# Introduction
In Part II, we explored the text data using wordclouds to build an intuition. In this Part, we will first prepare our text data into a form that is suitable for machine learning modelling. After that, we will train a classifier model.

In this Part, we will:
1. Load our libraries
2. Read our text data
3. Clean our data even further
4. Perform td-idf vectorization
5. Train a machine learning model
6. Tune the dataset and retraining

Normally, we'd separate the Part for pre-training data preparation from the Part for machine learning but we decided to combine both parts - we'll tell you why later. 

### Part 1: Import libraries
Import the following libraries:
1. pandas as pd
2. STOPWORDS from wordcloud

You might be wondering why we imported something from wordcloud - it's a special tool that we'll use later. We will need it to clean our 'cleaned_definitions' further.

In [1]:
# [Optional] Print STOPWORDS

In [2]:
# Step 1: Import your libraries 
import pandas as pd
from wordcloud import STOPWORDS

print(STOPWORDS)

{'it', "shan't", 'there', "we'll", 'between', 'their', 'our', "how's", 'to', "didn't", 'ever', "haven't", 'during', "she'll", "wasn't", 'in', "she's", 'where', "where's", 'since', 'ought', 'i', 'not', 'who', 'is', "they're", 'by', 'these', 'for', 'ourselves', 'itself', 'if', 'hence', 'like', 'com', "wouldn't", 'her', 'nor', "you've", 'she', 'as', "he's", "shouldn't", "i'll", 'an', 'or', "aren't", 'from', 'that', 'of', 'he', 'what', 'hers', 'r', "who's", 'this', "i've", 'myself', "hadn't", 'otherwise', 'own', 'such', 'again', 'was', 'with', 'once', "they've", 'same', "that's", 'very', 'are', 'him', 'had', 'been', 'http', "don't", "you're", 'having', 'about', "you'll", 'just', 'then', 'have', 'until', 'on', "let's", 'also', 'more', "he'll", 'therefore', 'should', 'only', "doesn't", "mustn't", 'do', 'against', 'above', 'get', "won't", 'below', 'too', 'yourselves', 'why', 'were', 'up', "he'd", "i'd", 'www', 'through', 'has', 'your', "couldn't", "weren't", 'its', 'can', "we've", 'how', 'off

### Step 2: Read your CSV from Part I
Let's import the CSV that we exported at the end of Part I. 

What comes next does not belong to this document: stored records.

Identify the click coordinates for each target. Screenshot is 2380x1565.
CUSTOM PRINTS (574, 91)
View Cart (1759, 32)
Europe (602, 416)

Make sure your resulting DataFrame has 2,286 rows and 3 columns.

In [3]:
# Step 2: Read your CSV
df = pd.read_csv("ManualTag_Misogyny_Clean.csv", index_col=0)
df.info()

<class 'pandas.core.frame.DataFrame'>
Int64Index: 2286 entries, 0 to 2285
Data columns (total 3 columns):
 #   Column              Non-Null Count  Dtype  
---  ------              --------------  -----  
 0   Definition          2286 non-null   object 
 1   is_misogyny         2286 non-null   float64
 2   cleaned_definition  2286 non-null   object 
dtypes: float64(1), object(2)
memory usage: 71.4+ KB


## Data Preparation
### Step 3: Create a new column without stopwords
Remember the STOPWORDS we imported? We will use it as a reference to remove stopwords from the text in the 'cleaned_defintion' column.

![CleanStopwords.png](attachment:CleanStopwords.png)

We will create a new column named 'cleaned_definition_nostop', where we remove common words such as 'very', 'what', 'I', etc.

There are many ways to do it, so give it a try!

<strong>Hint: Google "python remove stop words from pandas dataframe"</strong>

In [4]:
# Step 3: Remove stopwords from the text in 'cleaned_definition'
stop = list(STOPWORDS)

#for every word in s, check and add to list if it's not stop word
#returns a string of no stopwords
def remove_stopwords(s):
    list_nostop = [item for item in s.split() if item not in stop]
    return " ".join(list_nostop)

df['cleaned_definition_nostop'] = df['cleaned_definition'].map(remove_stopwords)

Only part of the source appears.